§ **Instructions for the task**
Switch "element" to "item" in the lines from the one with "Locate an element" through the end of the records, and give back only those lines with nothing else altered. Leave the pictures out.
****
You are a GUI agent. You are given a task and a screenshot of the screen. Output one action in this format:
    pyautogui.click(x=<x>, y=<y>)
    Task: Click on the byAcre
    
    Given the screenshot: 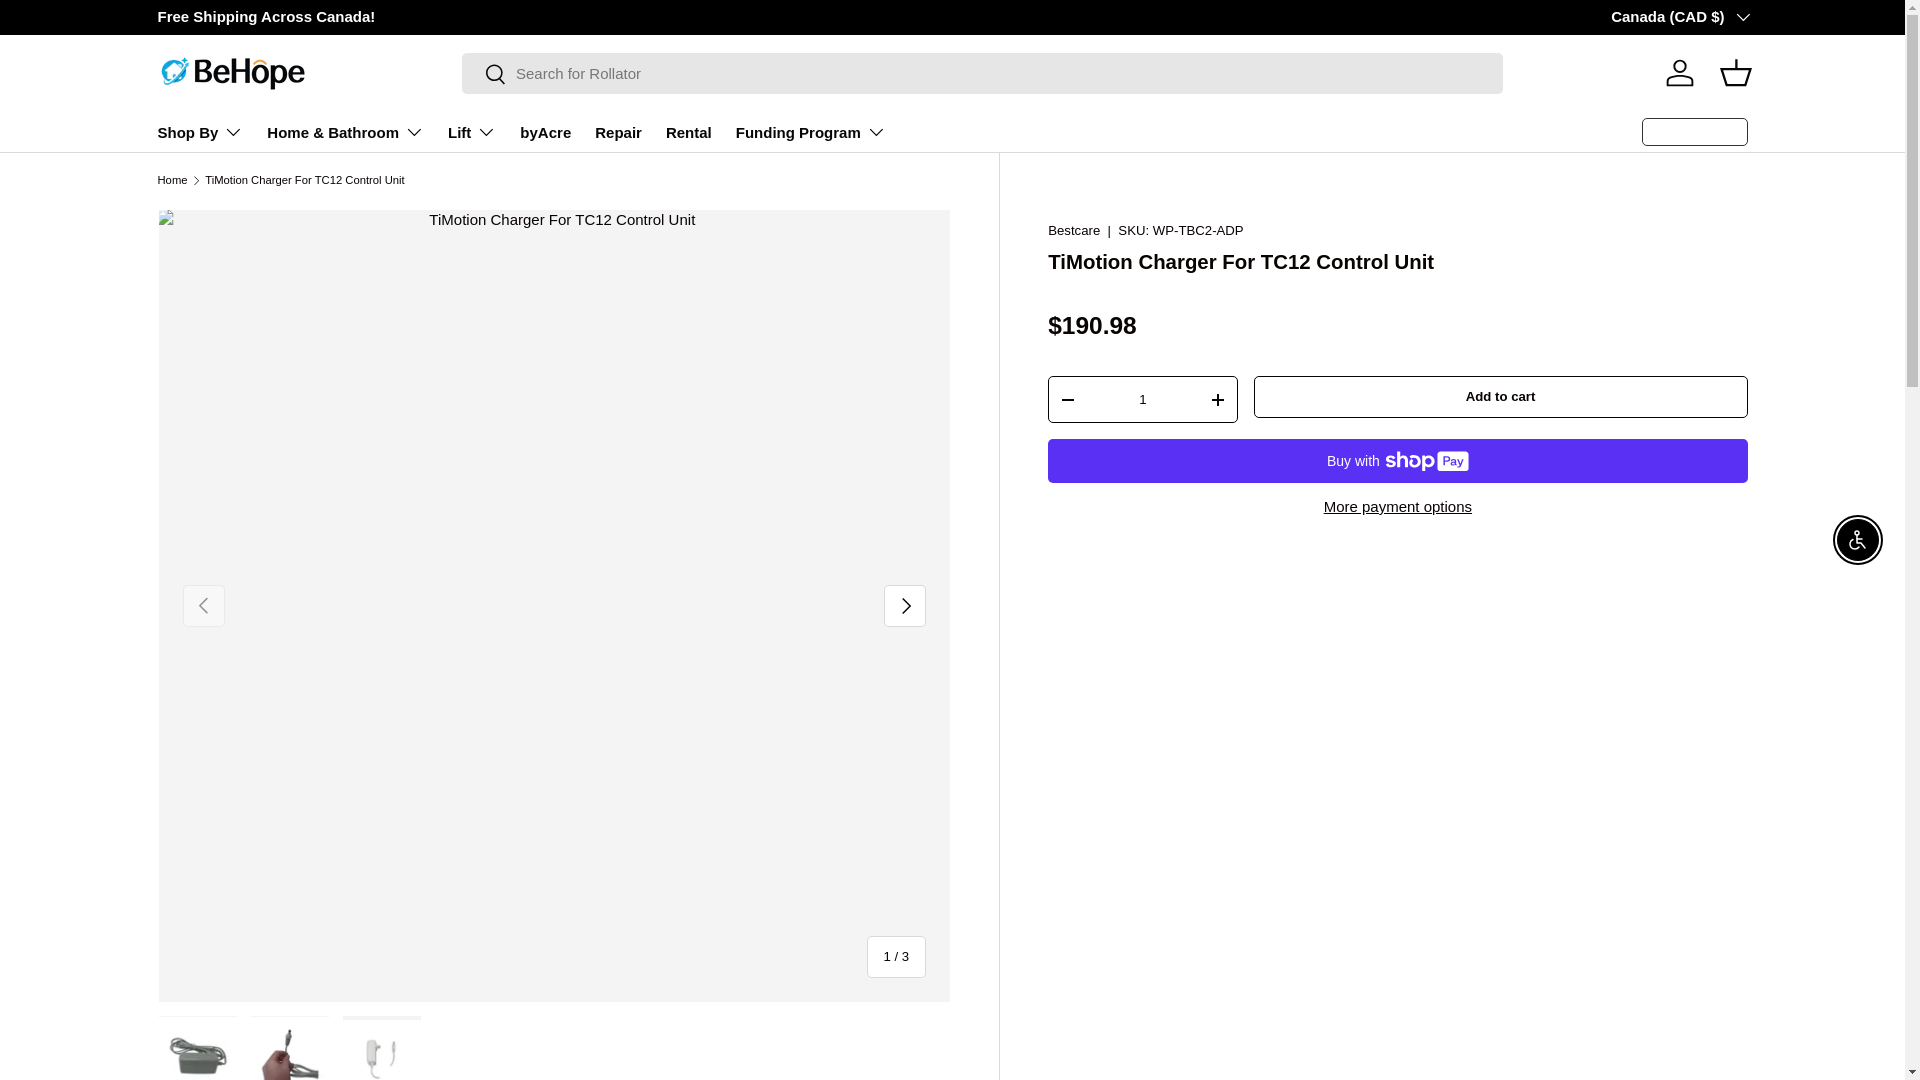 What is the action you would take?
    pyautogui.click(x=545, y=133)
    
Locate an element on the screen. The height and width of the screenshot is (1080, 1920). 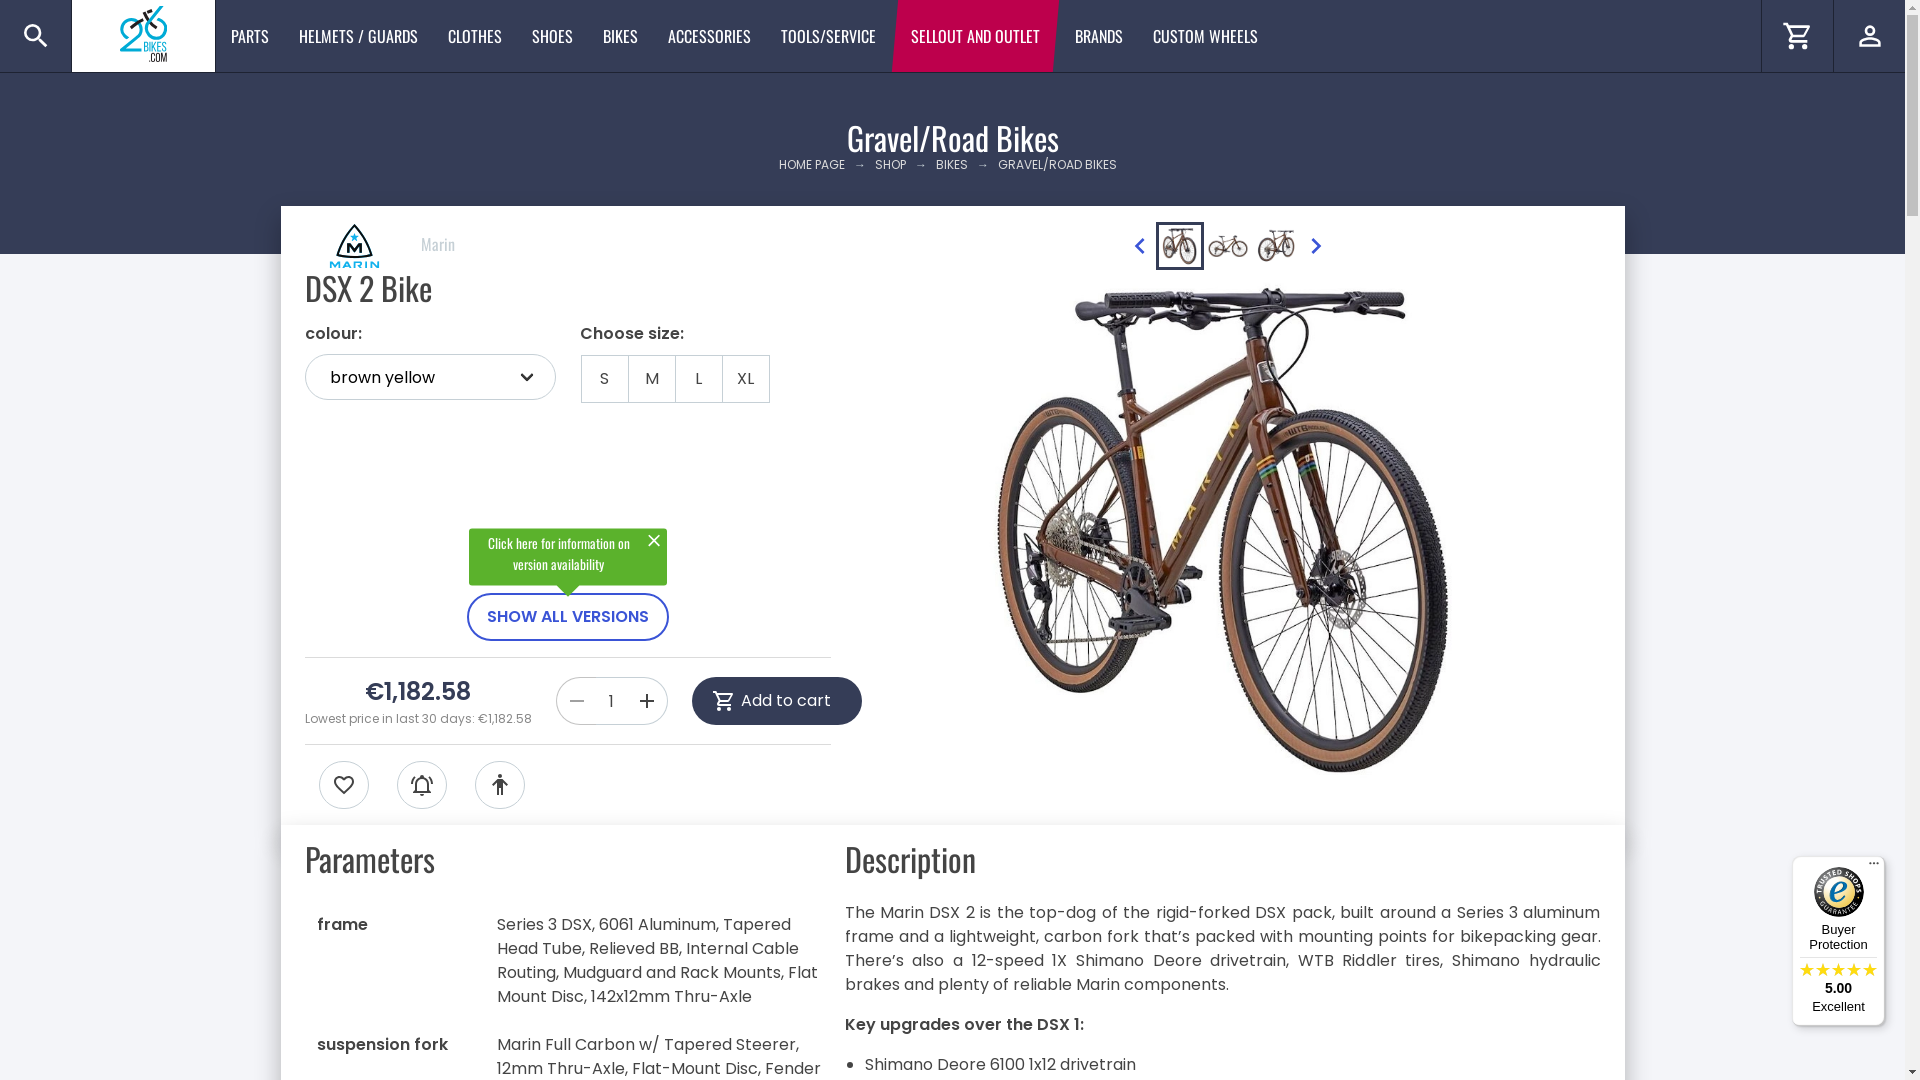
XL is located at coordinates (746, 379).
****
§ **Reply to the exercise**
Locate an item on the screen. The height and width of the screenshot is (1080, 1920). 
XL is located at coordinates (746, 379).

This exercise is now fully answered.